Requirement 1: Using the article below on the Dolphins' Nick Saban curse, decide whether each statement agrees with it: (a) The Dolphins had a 9-7 record in Saban's first year. (b) The Dolphins signed Drew Brees as a free agent. (c) Saban left Miami for the University of Alabama. Answer yes or no for each, and quote the words that decide it.
Requirement 2: According to the article below on the Dolphins' Nick Saban curse, what injury caused the Dolphins' medical staff to fail Drew Brees on his physical?

Document excerpt:
******

Can Tua Tagovailoa kill the Dolphins’ Nick Saban curse?

Can Tua Tagovailoa kill the Dolphins’ Nick Saban curse?

When head coach Nick Saban was in Miami, the team made a decision that would change the trajectory of the Dolphins, Saban’s career and the NFL forever. The Miami Dolphins, fresh off a 9-7 season in Saban’s first year, were in desperate need of a quarterback and Miami was interested in signing free agent quarterback Drew Brees. But the Dolphins’ medical staff failed Brees on his physical for a throwing shoulder injury and the Dolphins instead acquired QB Dante Culpepper.

As we all know, that decision crushed and crumbled the Dolphins, helped prompt Saban to bail for the University of Alabama and Brees went on to win the Super Bowl and set passing records in New Orleans. It’s about as badly as a decision could possibly go. The Dolphins have never been the same. Miami’s search for a quarterback has seen them try anything and everything under the sun. Team success has not followed.

******

Given data:
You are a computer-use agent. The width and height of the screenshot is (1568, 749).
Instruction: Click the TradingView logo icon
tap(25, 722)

******

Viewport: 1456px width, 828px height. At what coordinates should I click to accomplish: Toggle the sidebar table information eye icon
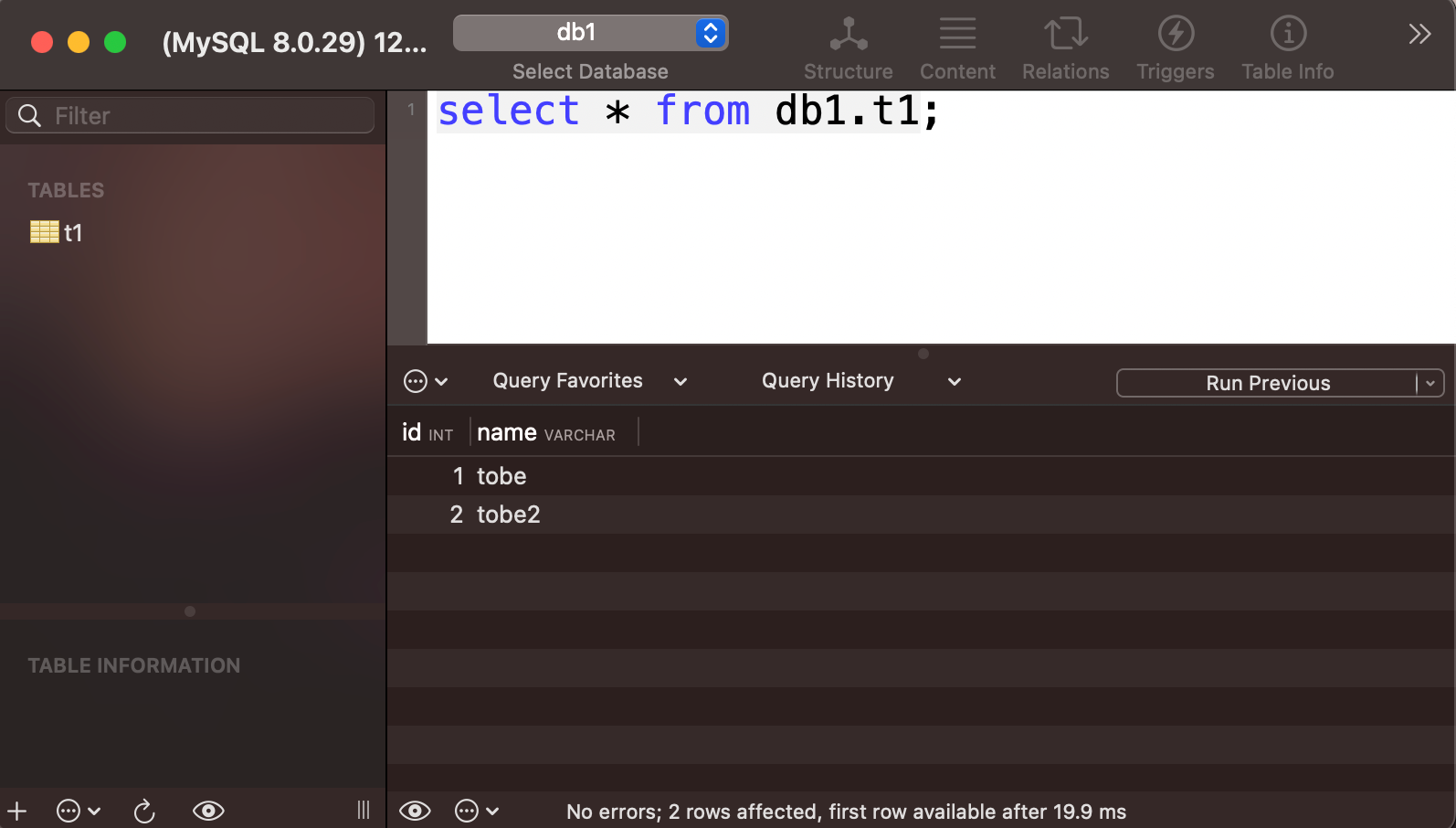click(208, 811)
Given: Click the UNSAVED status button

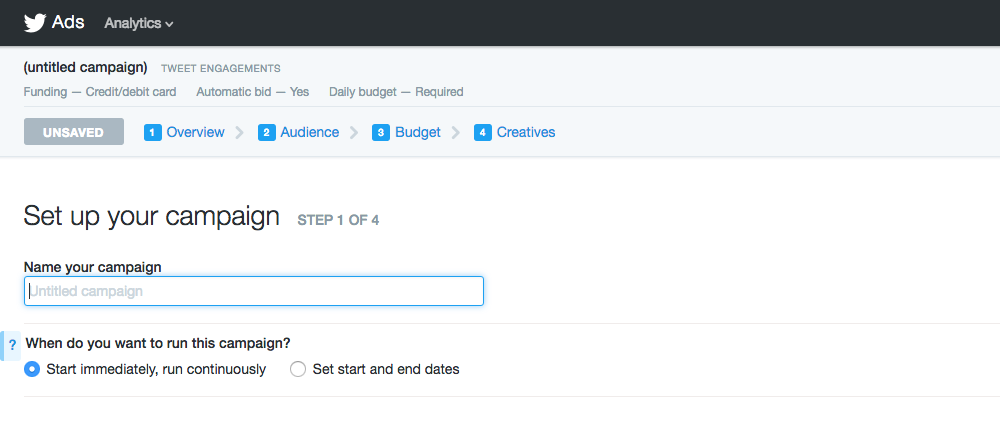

******

Answer 1:
(a) Yes: "fresh off a 9-7 season in Saban’s first year"
(b) No: "the Dolphins’ medical staff failed Brees on his physical for a throwing shoulder injury and the Dolphins instead acquired QB Dante Culpepper"
(c) Yes: "helped prompt Saban to bail for the University of Alabama"

Answer 2: A throwing shoulder injury.